INPUT RECORDS below:
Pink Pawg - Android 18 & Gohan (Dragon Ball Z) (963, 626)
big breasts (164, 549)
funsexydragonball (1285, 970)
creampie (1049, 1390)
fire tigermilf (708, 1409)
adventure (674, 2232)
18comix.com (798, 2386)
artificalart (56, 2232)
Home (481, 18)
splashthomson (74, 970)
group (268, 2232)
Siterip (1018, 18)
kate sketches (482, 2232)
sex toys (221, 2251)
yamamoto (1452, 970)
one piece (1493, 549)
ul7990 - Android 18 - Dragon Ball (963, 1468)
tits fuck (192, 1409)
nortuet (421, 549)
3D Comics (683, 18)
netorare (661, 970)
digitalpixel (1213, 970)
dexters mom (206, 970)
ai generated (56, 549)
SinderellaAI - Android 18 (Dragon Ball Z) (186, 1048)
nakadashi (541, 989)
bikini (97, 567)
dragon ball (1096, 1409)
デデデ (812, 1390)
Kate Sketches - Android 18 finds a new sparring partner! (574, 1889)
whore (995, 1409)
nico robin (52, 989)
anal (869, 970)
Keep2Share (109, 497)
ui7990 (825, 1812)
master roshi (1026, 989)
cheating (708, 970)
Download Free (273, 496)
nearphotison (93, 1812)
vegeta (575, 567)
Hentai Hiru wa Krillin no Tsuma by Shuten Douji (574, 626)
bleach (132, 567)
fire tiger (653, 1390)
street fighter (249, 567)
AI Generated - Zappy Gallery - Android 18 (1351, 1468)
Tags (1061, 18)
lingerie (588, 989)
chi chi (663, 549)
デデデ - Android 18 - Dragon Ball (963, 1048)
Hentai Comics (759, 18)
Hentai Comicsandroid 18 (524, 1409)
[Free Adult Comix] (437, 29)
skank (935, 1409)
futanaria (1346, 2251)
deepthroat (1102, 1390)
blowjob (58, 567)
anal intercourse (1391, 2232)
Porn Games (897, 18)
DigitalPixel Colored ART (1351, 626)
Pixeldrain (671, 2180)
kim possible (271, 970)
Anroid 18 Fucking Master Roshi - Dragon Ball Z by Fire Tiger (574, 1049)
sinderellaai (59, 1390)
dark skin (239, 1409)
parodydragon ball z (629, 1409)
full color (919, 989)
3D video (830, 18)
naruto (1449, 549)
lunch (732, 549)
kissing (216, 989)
End of INPUT RECORDS.
Give back, unchanged, the line that holds "lingerie (588, 989)" along with all lines after it through the last line above.

OUTPUT OF THE TASK
lingerie (588, 989)
chi chi (663, 549)
デデデ - Android 18 - Dragon Ball (963, 1048)
Hentai Comics (759, 18)
Hentai Comicsandroid 18 (524, 1409)
[Free Adult Comix] (437, 29)
skank (935, 1409)
futanaria (1346, 2251)
deepthroat (1102, 1390)
blowjob (58, 567)
anal intercourse (1391, 2232)
Porn Games (897, 18)
DigitalPixel Colored ART (1351, 626)
Pixeldrain (671, 2180)
kim possible (271, 970)
Anroid 18 Fucking Master Roshi - Dragon Ball Z by Fire Tiger (574, 1049)
sinderellaai (59, 1390)
dark skin (239, 1409)
parodydragon ball z (629, 1409)
full color (919, 989)
3D video (830, 18)
naruto (1449, 549)
lunch (732, 549)
kissing (216, 989)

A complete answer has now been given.